DIRECTION. Copy out the lines of the listing below character for character, from the line with "Given: Click the Enheds-id value text" to the line with "Action: 34,378", including both of those lines.

DATA SUPPLIED.
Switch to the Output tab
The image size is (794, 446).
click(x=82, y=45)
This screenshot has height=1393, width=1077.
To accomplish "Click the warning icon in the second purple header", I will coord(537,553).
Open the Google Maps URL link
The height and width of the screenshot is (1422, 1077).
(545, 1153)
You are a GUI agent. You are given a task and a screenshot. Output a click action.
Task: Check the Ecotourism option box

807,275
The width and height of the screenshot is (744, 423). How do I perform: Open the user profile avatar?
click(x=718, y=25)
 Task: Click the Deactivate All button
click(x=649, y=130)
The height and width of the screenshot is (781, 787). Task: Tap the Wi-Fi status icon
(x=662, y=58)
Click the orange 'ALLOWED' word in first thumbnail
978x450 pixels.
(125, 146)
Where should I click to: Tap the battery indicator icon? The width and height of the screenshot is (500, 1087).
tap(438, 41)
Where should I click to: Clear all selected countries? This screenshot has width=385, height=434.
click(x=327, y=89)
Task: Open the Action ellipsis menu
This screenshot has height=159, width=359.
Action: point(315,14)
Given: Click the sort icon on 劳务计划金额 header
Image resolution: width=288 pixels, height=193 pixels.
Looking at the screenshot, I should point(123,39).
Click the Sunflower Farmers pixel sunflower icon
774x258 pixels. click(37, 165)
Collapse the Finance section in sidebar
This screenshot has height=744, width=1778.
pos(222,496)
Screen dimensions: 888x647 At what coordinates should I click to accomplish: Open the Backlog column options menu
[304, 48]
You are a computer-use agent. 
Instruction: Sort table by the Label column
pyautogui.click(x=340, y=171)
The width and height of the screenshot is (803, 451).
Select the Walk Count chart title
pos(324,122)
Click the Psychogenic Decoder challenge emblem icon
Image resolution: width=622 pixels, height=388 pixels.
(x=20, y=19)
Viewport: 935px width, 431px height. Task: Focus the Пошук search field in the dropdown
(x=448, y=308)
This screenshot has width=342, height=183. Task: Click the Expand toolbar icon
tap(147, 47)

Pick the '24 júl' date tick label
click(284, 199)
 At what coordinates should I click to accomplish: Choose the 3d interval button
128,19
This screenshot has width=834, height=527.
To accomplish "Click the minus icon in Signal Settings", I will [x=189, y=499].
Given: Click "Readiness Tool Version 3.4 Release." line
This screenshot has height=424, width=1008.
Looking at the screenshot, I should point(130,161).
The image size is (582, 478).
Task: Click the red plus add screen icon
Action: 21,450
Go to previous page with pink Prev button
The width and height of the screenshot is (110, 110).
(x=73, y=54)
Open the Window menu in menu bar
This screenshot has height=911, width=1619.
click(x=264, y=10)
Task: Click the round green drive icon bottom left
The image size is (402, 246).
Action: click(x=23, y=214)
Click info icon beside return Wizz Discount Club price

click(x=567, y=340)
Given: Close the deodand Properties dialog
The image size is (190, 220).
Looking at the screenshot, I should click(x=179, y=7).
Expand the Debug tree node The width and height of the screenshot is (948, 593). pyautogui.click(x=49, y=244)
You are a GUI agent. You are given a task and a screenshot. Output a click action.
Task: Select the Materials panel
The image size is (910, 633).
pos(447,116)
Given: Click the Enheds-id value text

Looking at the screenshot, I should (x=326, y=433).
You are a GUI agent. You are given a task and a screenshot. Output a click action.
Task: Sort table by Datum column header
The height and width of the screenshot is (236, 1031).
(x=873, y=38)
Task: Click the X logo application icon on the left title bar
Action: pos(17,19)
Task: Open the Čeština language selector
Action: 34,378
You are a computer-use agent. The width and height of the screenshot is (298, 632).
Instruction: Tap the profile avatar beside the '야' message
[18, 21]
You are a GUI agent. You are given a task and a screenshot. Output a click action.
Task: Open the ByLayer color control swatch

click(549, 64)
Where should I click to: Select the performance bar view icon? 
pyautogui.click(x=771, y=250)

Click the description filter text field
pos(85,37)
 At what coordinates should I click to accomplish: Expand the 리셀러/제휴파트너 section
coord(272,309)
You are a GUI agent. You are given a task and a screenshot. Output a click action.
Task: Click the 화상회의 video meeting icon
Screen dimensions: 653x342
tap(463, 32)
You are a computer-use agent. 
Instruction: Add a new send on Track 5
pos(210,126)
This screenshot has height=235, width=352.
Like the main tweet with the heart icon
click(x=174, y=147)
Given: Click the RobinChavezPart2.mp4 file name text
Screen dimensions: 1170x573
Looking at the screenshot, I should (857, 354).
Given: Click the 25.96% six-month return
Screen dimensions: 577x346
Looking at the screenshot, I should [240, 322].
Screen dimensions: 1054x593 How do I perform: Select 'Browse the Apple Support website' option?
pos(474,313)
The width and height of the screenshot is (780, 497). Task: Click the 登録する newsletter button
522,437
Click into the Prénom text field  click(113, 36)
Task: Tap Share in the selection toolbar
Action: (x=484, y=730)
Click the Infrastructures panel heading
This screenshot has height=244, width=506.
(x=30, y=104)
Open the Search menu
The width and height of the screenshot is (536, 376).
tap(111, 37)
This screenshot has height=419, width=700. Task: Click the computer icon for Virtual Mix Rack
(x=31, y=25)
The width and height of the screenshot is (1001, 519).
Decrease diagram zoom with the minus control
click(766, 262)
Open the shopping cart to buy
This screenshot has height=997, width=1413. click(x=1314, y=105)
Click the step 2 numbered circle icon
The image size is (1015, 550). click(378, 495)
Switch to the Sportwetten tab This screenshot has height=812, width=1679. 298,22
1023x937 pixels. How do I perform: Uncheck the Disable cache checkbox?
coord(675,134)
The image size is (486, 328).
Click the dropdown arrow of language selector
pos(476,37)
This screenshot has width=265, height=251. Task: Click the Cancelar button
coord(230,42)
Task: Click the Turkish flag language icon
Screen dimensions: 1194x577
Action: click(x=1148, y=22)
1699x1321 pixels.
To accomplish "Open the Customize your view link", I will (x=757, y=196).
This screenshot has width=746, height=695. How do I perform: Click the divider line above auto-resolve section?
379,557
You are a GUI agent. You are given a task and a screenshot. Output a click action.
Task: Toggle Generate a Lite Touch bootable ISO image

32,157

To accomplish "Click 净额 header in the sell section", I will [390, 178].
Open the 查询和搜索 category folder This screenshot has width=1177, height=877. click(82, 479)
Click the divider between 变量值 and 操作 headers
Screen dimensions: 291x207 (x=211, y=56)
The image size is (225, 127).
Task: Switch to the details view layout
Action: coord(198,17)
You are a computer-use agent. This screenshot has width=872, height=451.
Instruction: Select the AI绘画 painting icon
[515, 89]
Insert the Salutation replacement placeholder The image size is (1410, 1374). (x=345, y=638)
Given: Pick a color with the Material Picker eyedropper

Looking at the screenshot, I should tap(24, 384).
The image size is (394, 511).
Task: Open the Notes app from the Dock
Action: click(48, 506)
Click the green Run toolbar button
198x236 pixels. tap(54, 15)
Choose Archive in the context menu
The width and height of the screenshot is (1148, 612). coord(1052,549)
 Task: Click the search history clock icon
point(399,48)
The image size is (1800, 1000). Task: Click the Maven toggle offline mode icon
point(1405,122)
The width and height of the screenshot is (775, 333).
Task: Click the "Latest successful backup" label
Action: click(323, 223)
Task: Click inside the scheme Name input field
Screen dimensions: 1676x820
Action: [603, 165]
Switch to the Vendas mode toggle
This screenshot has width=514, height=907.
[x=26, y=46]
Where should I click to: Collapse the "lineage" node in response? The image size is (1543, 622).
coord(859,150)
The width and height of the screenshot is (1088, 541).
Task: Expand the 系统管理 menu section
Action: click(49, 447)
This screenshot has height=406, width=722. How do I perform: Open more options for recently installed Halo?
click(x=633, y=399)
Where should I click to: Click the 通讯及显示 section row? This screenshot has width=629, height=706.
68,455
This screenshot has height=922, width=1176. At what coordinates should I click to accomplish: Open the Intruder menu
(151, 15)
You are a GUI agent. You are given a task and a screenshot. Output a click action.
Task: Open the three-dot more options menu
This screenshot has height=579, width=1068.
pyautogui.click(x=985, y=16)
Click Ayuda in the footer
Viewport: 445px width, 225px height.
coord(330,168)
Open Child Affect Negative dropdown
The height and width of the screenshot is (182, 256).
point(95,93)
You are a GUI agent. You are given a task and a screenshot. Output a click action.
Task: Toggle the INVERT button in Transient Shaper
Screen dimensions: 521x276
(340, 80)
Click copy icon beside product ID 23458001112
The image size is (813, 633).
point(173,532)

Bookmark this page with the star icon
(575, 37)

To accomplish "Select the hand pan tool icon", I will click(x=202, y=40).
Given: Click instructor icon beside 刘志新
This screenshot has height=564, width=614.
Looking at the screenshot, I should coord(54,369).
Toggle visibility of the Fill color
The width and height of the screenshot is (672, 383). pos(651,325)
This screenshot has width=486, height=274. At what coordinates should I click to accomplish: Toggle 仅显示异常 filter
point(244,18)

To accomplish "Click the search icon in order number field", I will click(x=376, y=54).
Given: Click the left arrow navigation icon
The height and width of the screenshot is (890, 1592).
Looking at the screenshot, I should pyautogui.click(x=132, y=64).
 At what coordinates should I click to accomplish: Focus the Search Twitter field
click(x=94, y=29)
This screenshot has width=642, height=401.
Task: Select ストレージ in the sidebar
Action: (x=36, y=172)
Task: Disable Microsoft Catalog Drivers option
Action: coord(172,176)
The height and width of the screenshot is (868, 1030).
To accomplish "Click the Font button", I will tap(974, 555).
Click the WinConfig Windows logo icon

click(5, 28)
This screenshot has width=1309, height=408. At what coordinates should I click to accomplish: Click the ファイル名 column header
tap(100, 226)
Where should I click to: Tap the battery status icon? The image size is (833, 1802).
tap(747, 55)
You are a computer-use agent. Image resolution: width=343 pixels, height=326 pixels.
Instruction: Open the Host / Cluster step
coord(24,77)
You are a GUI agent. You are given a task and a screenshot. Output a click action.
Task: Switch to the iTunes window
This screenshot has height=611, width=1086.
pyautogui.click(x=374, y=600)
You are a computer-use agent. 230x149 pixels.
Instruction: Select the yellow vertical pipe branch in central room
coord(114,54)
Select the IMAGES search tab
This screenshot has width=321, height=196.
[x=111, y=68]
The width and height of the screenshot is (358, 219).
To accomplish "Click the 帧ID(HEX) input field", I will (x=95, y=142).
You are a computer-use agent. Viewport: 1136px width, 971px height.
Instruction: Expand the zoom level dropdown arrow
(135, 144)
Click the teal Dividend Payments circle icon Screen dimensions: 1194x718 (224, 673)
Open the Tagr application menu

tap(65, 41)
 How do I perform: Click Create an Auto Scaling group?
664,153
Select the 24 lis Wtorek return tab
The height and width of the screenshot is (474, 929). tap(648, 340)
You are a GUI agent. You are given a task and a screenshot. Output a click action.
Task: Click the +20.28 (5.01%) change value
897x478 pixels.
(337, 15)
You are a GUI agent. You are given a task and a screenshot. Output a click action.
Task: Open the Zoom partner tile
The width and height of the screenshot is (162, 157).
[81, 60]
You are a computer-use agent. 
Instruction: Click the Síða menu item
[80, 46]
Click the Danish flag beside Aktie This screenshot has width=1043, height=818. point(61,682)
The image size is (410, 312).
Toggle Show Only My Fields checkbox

COMPLETE RESPONSE.
Given: Click the Enheds-id value text

Looking at the screenshot, I should (x=326, y=433).
You are a GUI agent. You are given a task and a screenshot. Output a click action.
Task: Sort table by Datum column header
The height and width of the screenshot is (236, 1031).
(x=873, y=38)
Task: Click the X logo application icon on the left title bar
Action: pos(17,19)
Task: Open the Čeština language selector
Action: 34,378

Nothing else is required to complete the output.